--- Task details ---
Report all lines below with the word "agent".

(Data entries)
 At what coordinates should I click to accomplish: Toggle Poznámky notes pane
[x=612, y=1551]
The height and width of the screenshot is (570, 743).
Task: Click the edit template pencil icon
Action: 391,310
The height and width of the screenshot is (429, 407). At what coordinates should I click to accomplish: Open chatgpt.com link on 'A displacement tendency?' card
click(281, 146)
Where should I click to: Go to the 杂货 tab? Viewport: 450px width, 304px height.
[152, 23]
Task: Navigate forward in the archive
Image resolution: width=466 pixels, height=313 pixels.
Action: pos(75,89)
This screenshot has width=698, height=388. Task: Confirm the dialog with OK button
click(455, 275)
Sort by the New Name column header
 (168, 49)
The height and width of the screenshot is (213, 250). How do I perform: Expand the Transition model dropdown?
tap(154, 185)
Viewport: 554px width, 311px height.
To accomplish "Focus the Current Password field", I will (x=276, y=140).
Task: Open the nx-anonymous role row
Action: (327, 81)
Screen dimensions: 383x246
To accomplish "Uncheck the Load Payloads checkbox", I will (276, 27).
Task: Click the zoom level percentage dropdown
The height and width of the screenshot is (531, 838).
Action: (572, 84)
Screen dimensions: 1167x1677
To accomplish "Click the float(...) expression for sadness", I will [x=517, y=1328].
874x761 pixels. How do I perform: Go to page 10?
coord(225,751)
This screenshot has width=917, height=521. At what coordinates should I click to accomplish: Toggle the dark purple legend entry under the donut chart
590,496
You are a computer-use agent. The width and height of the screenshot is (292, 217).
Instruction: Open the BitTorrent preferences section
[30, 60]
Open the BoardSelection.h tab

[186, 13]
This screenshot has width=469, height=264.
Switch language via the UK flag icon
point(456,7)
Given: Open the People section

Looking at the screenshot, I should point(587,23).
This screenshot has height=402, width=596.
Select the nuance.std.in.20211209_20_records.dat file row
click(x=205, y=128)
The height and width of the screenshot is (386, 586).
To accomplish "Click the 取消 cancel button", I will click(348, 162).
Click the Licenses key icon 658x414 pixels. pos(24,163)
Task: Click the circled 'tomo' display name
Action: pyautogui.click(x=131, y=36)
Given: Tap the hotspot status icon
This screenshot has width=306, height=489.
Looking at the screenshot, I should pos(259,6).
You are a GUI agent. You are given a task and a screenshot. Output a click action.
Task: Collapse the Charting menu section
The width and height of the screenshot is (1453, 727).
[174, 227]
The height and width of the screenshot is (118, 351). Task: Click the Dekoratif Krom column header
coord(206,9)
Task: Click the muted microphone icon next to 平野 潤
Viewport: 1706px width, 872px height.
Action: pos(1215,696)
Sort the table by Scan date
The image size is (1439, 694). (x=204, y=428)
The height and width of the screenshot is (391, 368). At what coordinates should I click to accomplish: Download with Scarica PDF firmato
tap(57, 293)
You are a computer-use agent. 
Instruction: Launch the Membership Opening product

--- Response area ---
You are a computer-use agent. The width and height of the screenshot is (292, 217).
You are a GUI agent. You are given a task and a screenshot. Output a click action.
You are a computer-use agent. 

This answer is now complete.